When Governor Douye Diri took office, he made it a key part of his agenda to explore legal options in overturning the revocation. His resolve was strengthened by the fact that as 51% equity holders in Atala, the Bayelsa government had committed considerable resources to the Atala field.
Diri’s exertions soon yielded result with the Federal Government finally approving and directing the immediate “reinstatement of the revoked Licenses on a discretionary basis to qualified companies with consideration given to the previous operators of the respective fields….”
When this instruction was made public, the Bayelsa government must have rejoiced and looked forward to taking back its Atala Marginal field in OML 46. But the whole story soon took a tragic turn.
On February 28, 2021, the DPR wrote a letter to Sylva, Minister of State for Petroleum. Signed by Auwalu Sarki, the letter urged the minister to re-award OML 46 but instead to Bayelsa Oil Company Limited (former operators of Atala Field), the DPR advised the minister to re-award the Atala field to one Halkin Exploration and Production Limited.
The DPR informed the minister that Halkin claims to have “in 2019, through one of its subsidiary companies, received the approval of the board of Bayelsa Oil Company Limited (BOCL former operators of Atala Field) to farm-in to 41% of the field through the execution of Farm/in agreement and Field Management Service agreement with BOCL. The company claims to have invested over sixty million US dollars (US$60,000,000:00) to revive the asset in the process.”
A quick search showed that Halkin was incorporated in 2019; so how did it make such an investment in the asset and, if it did, what is the name of its subsidiary company?
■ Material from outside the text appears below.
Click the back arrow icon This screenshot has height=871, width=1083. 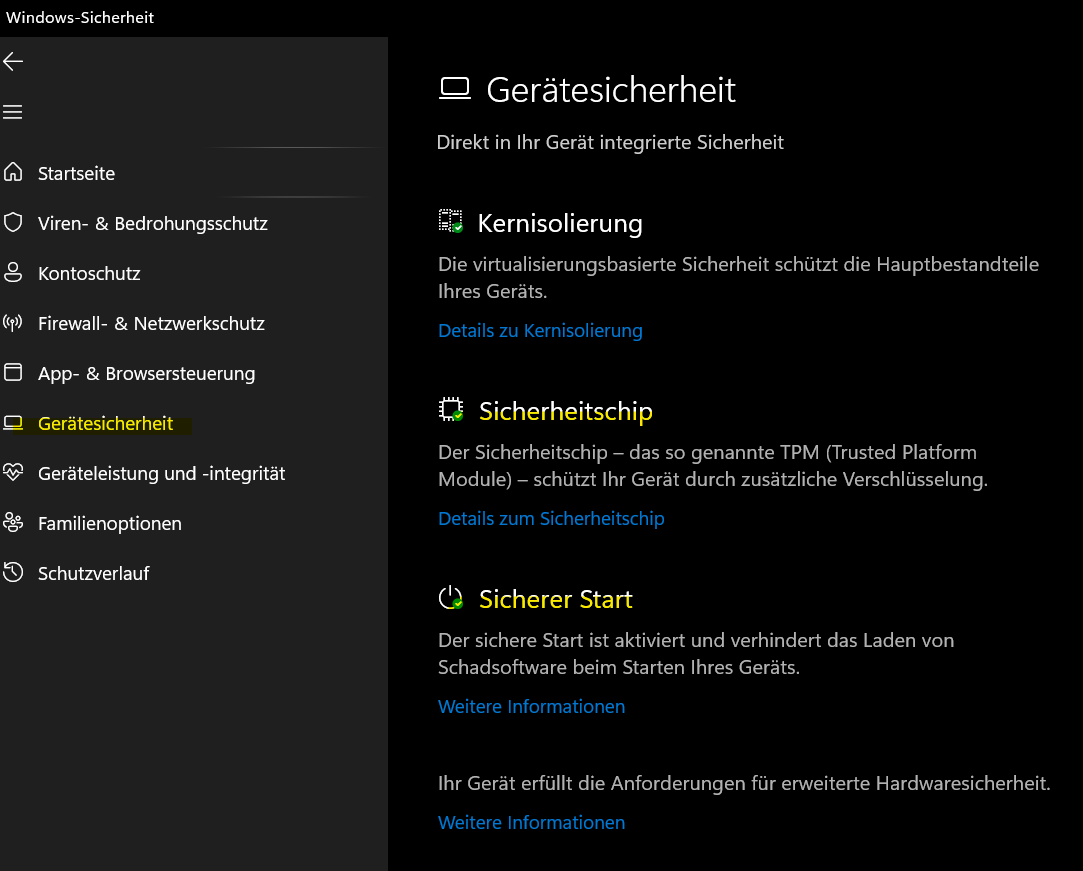[13, 62]
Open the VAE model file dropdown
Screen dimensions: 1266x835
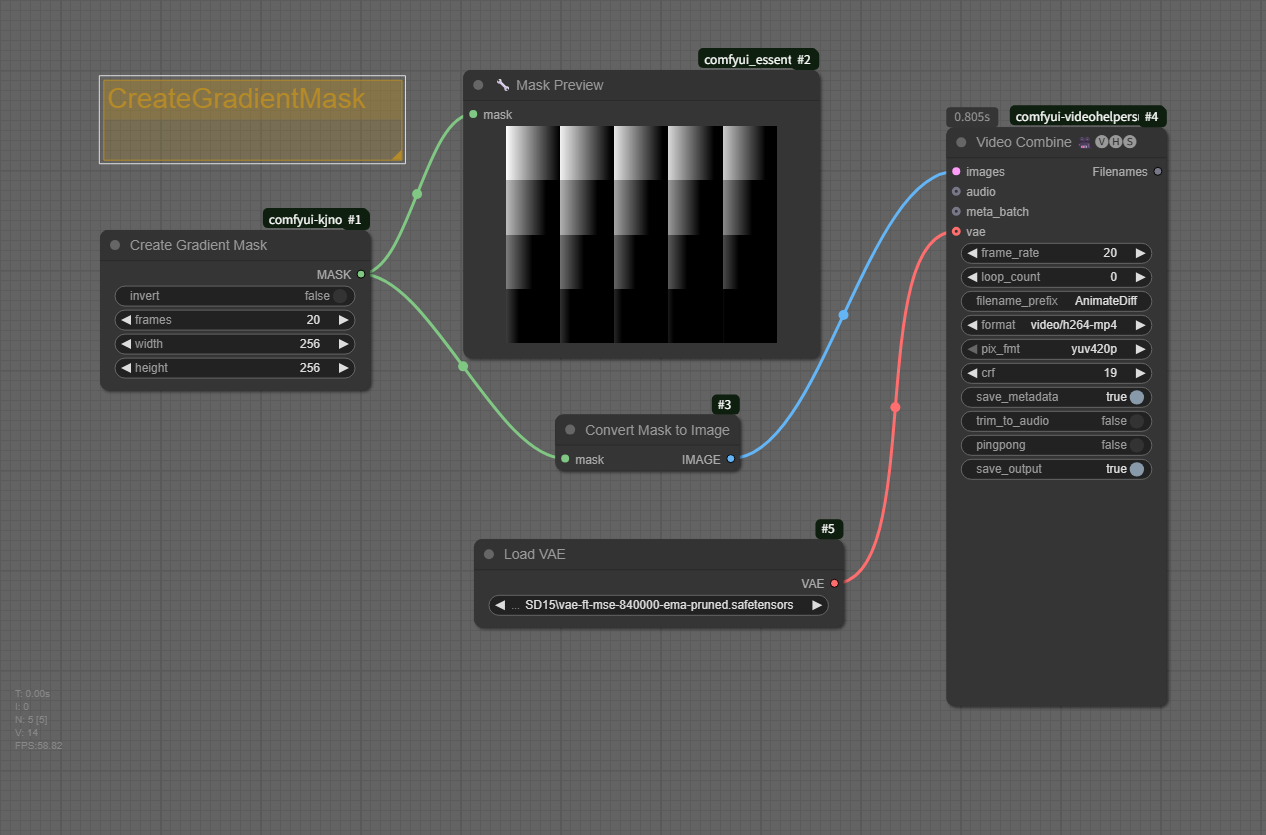click(x=658, y=605)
Now let us even consider a few other head scratchers:
Where is proof that as DPR noted in its letter “Halkin E& P” “has the potential to immediately bring the field to production and progress with full development of the asset including the drilling of more wells and production/utilization of the field’s gas resources” when there is no evidence to prove that Halkin has been engaging in oil and gas services and production?
Finally, before handing over OML 46 Atala field to Halkin, is there proof that DPR complied with the clause – with consideration given to the previous operators of the respective fields?
The truth staring everyone in the face is the fact that individuals hiding behind a 2-year-old company have somehow, in cahoots with men in the corridors of power, appropriated the assets of state for their personal use.
What joke could be funnier than this even though no one is really laughing?